On Friday, at 5 o'clock p. m., Mr. Lerman called Mr. Lazarus. Mr. Lerman said that he had talked to Mr. Foulks, and Mr. Foulks had directed him to remain open on Saturday to receive any further shipments. Although Mr. Foulks denied directing Ralston Steel concerning its working hours, Mr. Foulks admitted that there may have been other instances in which he had requested Ralston Steel to stay open to receive a late shipment. The trial judge in his memorandum decision stated that Ralston Steel could have received the 565 tons of steel in one working day. Mr. Lazarus acknowledged that Ralston Steel was in fact open on that Saturday.

When Mr. Lerman telephoned at 5 o'clock p. m. Friday, Mr. Lazarus pointed out to him that because trucks for shipping the steel were scarce, it was too late for Sea Coast to be able to deliver the steel.

Mr. Lazarus testified that he had agreed to pay Mr. Harris of Jackson Steel a commission on the sale of the steel to American Motors. Mr. Lazarus claimed that he paid Mr. Harris $8,200 as a commission for steel that he had actually delivered and $8,600 as a commission for steel which was not delivered. Mr. Lazarus claimed that the commission of $8,600 was paid out of what he expected to realize from his profit on the sale of the 565 tons to American Motors.

Mr. Lazarus testified that the commission agreement required him to pay Jackson Steel 50 percent of his profit. Although Mr. Lazarus claimed that his profit was to be $41,200, he paid only $8,600 instead of one-half of $41,200 because the latter figure was not net profit.
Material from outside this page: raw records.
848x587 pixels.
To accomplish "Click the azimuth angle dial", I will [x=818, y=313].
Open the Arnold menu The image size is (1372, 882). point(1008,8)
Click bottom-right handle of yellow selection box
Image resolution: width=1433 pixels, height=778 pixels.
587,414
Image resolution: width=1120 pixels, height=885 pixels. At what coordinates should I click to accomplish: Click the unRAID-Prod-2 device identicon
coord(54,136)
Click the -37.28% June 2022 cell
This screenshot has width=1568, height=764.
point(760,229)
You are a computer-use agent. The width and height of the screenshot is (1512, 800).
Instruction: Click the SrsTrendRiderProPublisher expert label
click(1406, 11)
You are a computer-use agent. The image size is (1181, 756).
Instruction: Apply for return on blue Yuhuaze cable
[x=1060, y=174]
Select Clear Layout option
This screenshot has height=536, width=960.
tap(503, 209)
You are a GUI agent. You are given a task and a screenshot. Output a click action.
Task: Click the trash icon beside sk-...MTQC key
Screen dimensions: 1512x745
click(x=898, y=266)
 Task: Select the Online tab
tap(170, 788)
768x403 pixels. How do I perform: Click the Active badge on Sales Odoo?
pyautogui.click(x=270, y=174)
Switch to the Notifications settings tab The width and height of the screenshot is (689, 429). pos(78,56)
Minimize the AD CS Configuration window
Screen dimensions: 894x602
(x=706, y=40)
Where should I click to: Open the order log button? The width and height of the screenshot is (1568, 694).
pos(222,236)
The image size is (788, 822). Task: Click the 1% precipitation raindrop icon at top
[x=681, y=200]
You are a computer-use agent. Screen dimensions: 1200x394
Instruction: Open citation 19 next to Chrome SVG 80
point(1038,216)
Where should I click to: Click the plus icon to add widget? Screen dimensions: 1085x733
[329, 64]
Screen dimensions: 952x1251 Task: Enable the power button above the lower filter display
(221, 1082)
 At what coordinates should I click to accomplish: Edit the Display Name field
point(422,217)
He said he had other commission payments to make to people who were 'going along' with him on payment, abiding the outcome of this action.

The plaintiff requested that the trial court determine the amount of his damages assuming that there was a valid sales contract existing between the parties. The trial court made this finding and accepted the measure of damages computed by Sea Coast. The defendant did not file a notice of review. Sec. 274.12(1) and (2), Stats.

Henry C. Friend, Milwaukee, Frankenstein, Lewis & Feierberg,...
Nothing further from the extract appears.